The distances of time and place can change many things. I never thought of myself as Welsh until my mother, my sister and I moved to Eastbourne on the south coast of England in 1963, where we were treated like lepers because of our accents. I lasted two months there, before I left Sussex and moved back to Swansea. Now, three thousand miles and half a lifetime away, the sound of a male voice choir singing “Myfanwy” or “Cwm Rhonda” “We'll Keep A Welcome in the Hillsides” or “Calon Lan” or “Sospan Fach” or “Land of My Fathers” brings tears to my eyes automatically. And moves me, more deeply than I care to dwell on. Those songs are all on this recording. There is a Welsh word, “hwyl” – pronounced huyl. The dictionary definition is “good spirit or enthusiasm” but every Welsh person knows that it is something closer to “soul” or to the Spanish “duende.” This music has it, mixed in with pride and a kind of generic yearning. I love these songs now. In fact, I’ve always loved “Myfanwy.” Myfanwy is a Welsh woman’s name, and the name of a famous figure in Welsh mythology, Myfanwy of Dinas Bran.

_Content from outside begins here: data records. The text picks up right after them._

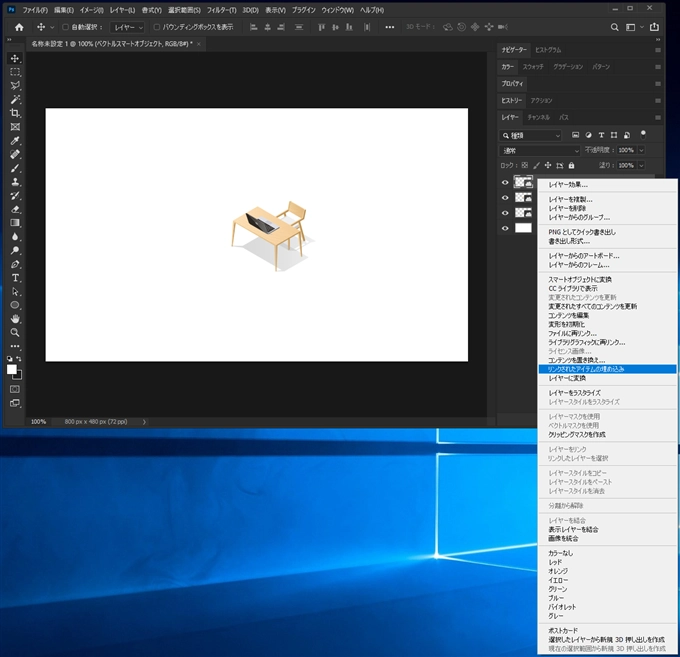Activate the Hand tool
Image resolution: width=680 pixels, height=657 pixels.
[15, 318]

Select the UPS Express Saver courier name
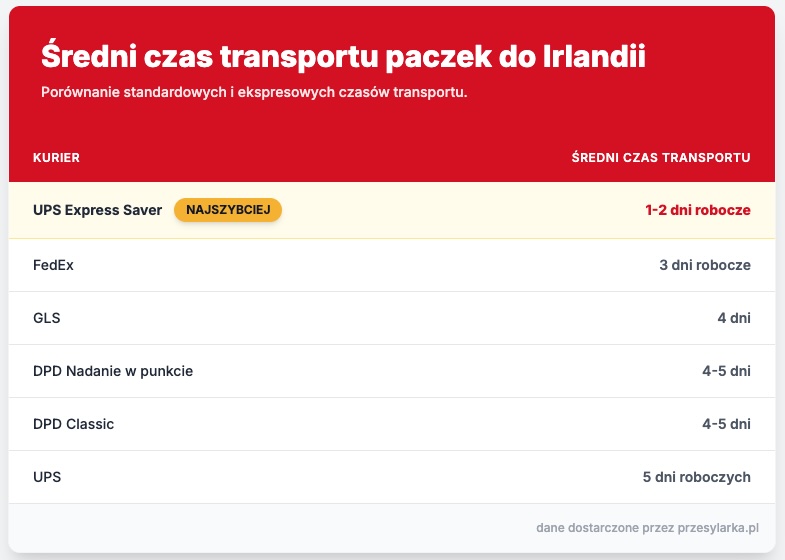coord(97,210)
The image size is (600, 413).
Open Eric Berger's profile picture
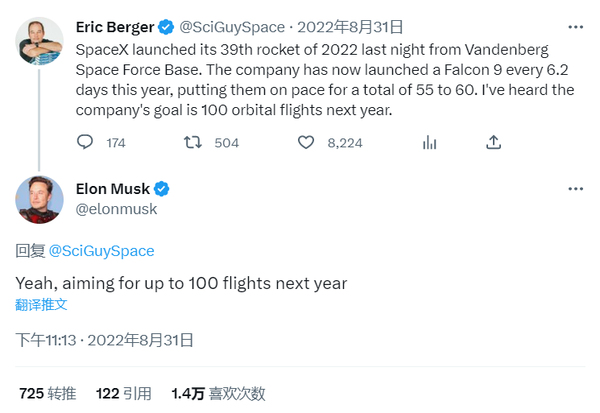coord(40,40)
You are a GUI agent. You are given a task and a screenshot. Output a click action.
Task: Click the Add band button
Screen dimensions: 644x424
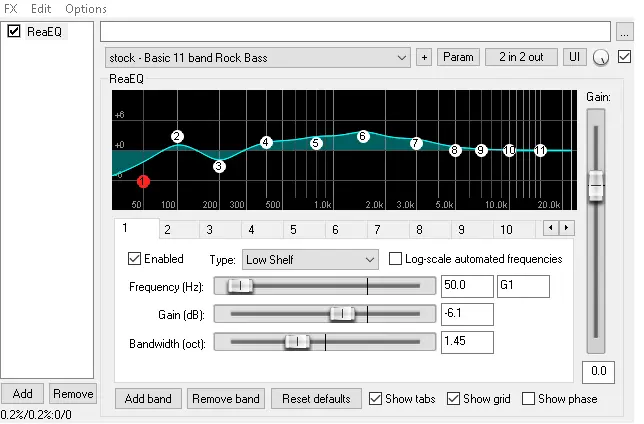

But the song “Myfanwy” (pronounced Mo-van-oy) is a simple love song.
Welsh lyrics:
Pa ham mae dicter, O Myfanwy,
Yn llenwi'th lygaid duon ddi?
A'th ruddiau tirion, O Myfanwy,
Heb wrido wrth fy ngweled i?
Pa le mae'r wen oedd ar dy wefus
Fu'n cynnau 'nghariad ffyddlon ffol?
Pa le mae sain dy eiriau melys,
Fu'n denu'n nghalon ar dy ôl?
2. Pa beth a wneuthym, O Myfanwy,
I haeddu gwg dy ddwyrudd hardd?
Ai chwarae oeddit, O Myfanwy
 thanau euraidd serch dy fardd?
Wyt eiddo im drwy gywir amod
Ai gormod cadw'th air i mi?
Ni cheisiaf fyth mo'th law, Myfanwy,
Heb gael dy galon gyda hi.
3. Myfanwy boed yr holl o'th fywyd
Dan heulwen disglair canol dydd.
A boed i rosyn gwridog ienctid
I ddawnsio ganmlwydd ar dy rudd.
Aug hofiar oll o'th add ewidion
A wnest i rywun, 'ngeneth ddel,
A rho dy law, Myfanwy dirion
I ddim ond dweud y gair "Ffarwel".
English lyrics:
Why is it anger, O Myfanwy,
That fills your eyes so dark and clear?
Your gentle cheeks, O sweet Myfanwy,
Why blush they not when I draw near?
Where is the smile that once most tender
Kindled my love so fond, so true?
Where is the sound of your sweet words,
That drew my heart to follow you?
2. What have I done, O my Myfanwy,
To earn your frown? What is my blame?
Was it just play, my sweet Myfanwy,
To set your poet's love aflame?
You truly once to me were promised,
Is it too much to keep your part?
I wish no more your hand, Myfanwy,
If I no longer have your heart.
3. Myfanwy, may you spend your lifetime
Beneath the midday sunshine's glow,
And on your cheeks O may the roses
Dance for a hundred years or so.
Forget now all the words of promise
You made to one who loved you well,
Give me your hand, my sweet Myfanwy,
But one last time, to say "farewell".
Male voice choirs (and rugby crowds) have always had a diverse repertpoire, and that aspect is represented here, also, with the inevitable “Danny Boy” and “Swing Low, Sweet Chariot,” as well as the bizarre Tom Jones hit song, “Delilah” and a very nice version of the Maori song turned Bing Crosby classic, “Now is the Hour.” The latter was also one of those songs that I heard repeatedly when I was a kid, a song sung by people who had direct experience of the sentiments the song expressed. Overall, this CD kills me, and it kills me that it kills me, but I love it, except for the parts I don’t love.